Il punto di partenza sono state due famiglie di cellule staminali: quelle che danno origine alla placenta e quelle da cui si forma l’organismo. In provetta le cellule hanno formato una struttura simile a quella di un embrione nella fase iniziale dello sviluppo chiamata blastocisti, in cui si forma la sacca che racchiude le cellule staminali.
L’embrione artificiale che ha raggiunto una struttura analoga è stato chiamato ‘blastoide‘ ed è una sferetta fatta di sottili strati. Non si può escludere che in un futuro lontano questa sia la via per ottenere esseri viventi artificiali, ma per ora è un “laboratorio” senza precedenti per studiare le fasi iniziali dello sviluppo dell’embrione, quelle in cui si forma la placenta e avviene l’impianto nell’utero e che, in molti casi, sono all’origine del fallimento di molte gravidanze.
La portata rivoluzionaria del primo embrione artificiale sta soprattutto nel poter comprendere i segreti della gravidanza e in particolare il ruolo dell’organo più prezioso e fondamentale per lo sviluppo di un essere vivente: la placenta. A dirlo è il genetista Giuseppe Novelli, rettore dell’università di Roma Tor Vergata
“L’esperimento – ha detto – conferma la natura totipotente della cellule staminali embrionali e per la prima volta studia da vicino un organo straordinariamente importante della riproduzione, ossia la placenta”. E’ un organo “straordinario, attivo da 300 milioni di anni e che permette il dialogo tra madre e feto, composto da cellule specializzate nel fare proprio questo e delle quali sapevamo poco o niente”.
La struttura simile all’embrione ottenuta in laboratorio, ha aggiunto, “serve a capire come le cellule in questa fase dello sviluppo dialogano tra loro. Capire questo è importante perché permette di comprendere i meccanismi dell’infertilità che nasce da un difetto nell’impianto dell’embrione. Ad esempio la placenta previa è un problema in 5 gravidanze su su 100, il distacco della placenta riguarda l’1% delle gravidanze e un difetto di vascolarizzazione del quale non si sa nulla è all’origine di molti parti prematuri”.

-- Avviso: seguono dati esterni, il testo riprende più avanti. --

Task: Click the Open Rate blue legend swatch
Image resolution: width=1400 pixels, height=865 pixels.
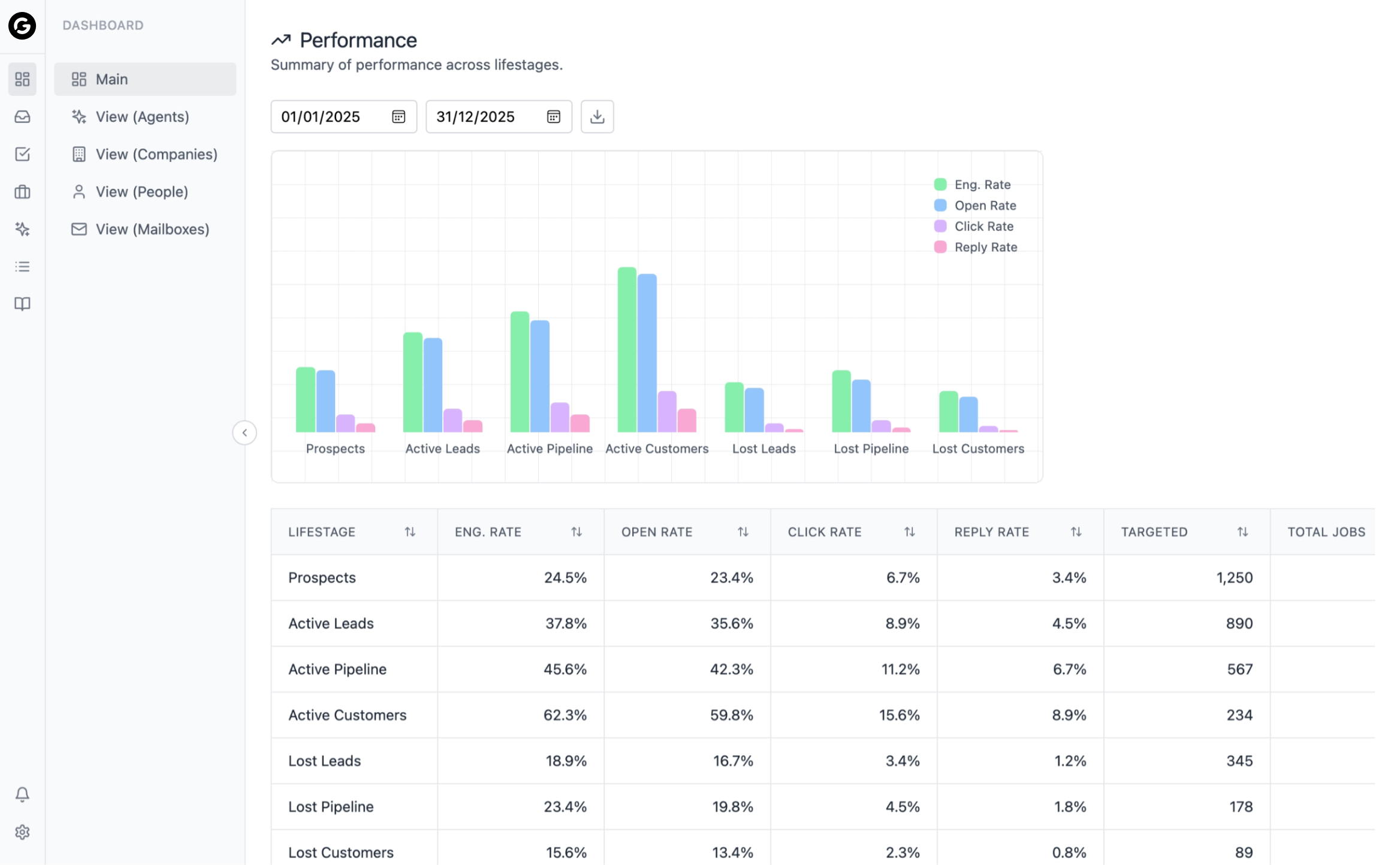Action: [940, 206]
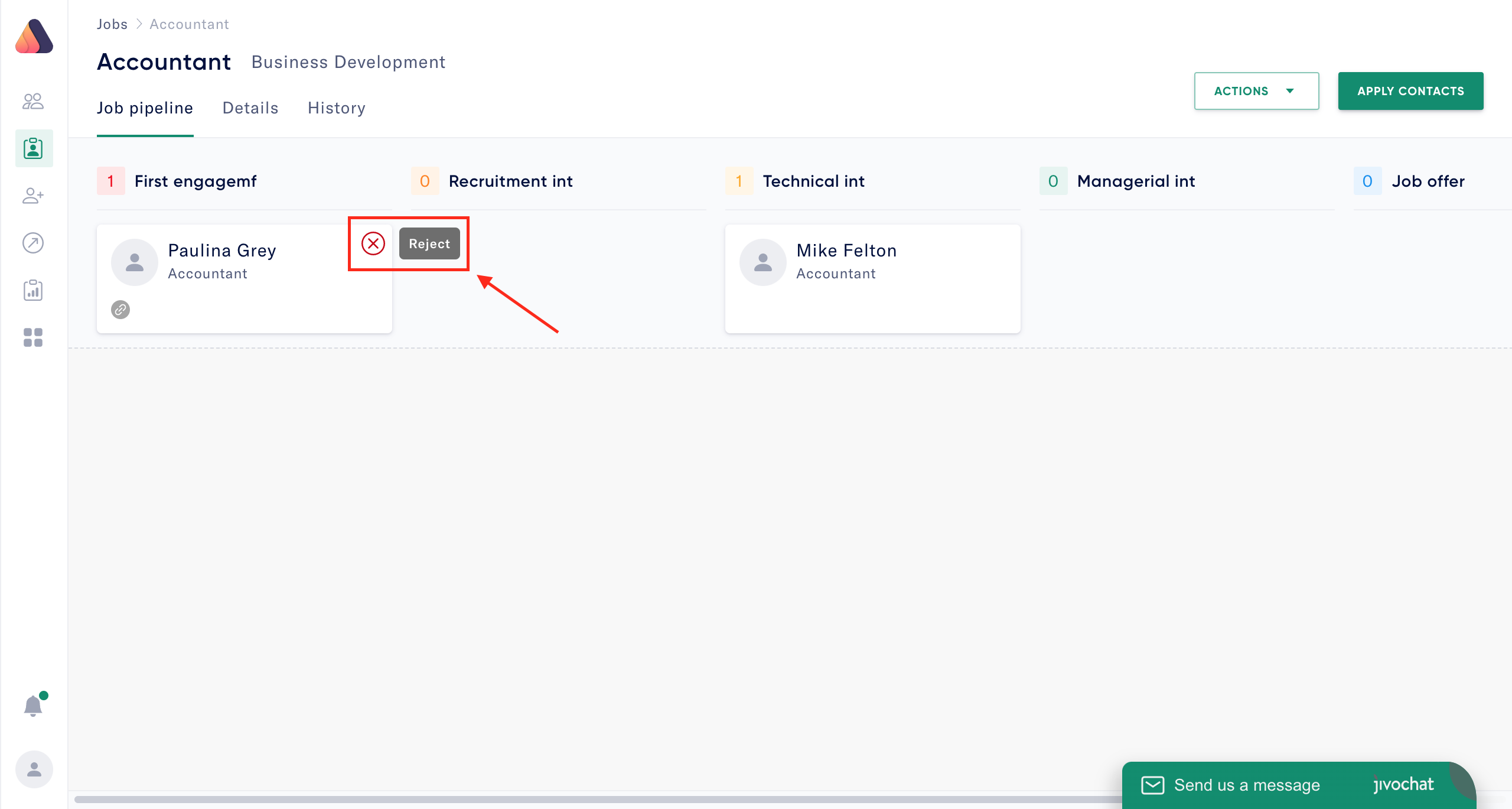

Per Novelli l’autentica protagonista della ricerca pubblicata su Nature è quindi la placenta, ossia la struttura embrionale che la genera, chiamata trofoblasto: l’obiettivo è “capire come si forma il trofoblasto, come dialoga con l’utero e quali geni si attivano”. Una placenta ottenuta con le cellule staminali, infine, secondo Novelli non potrà mai portare a un embrione perché deve contenere informazioni da entrambi i sessi: “è per questo – ha concluso – che gli pseudo-embrioni non vanno avanti”.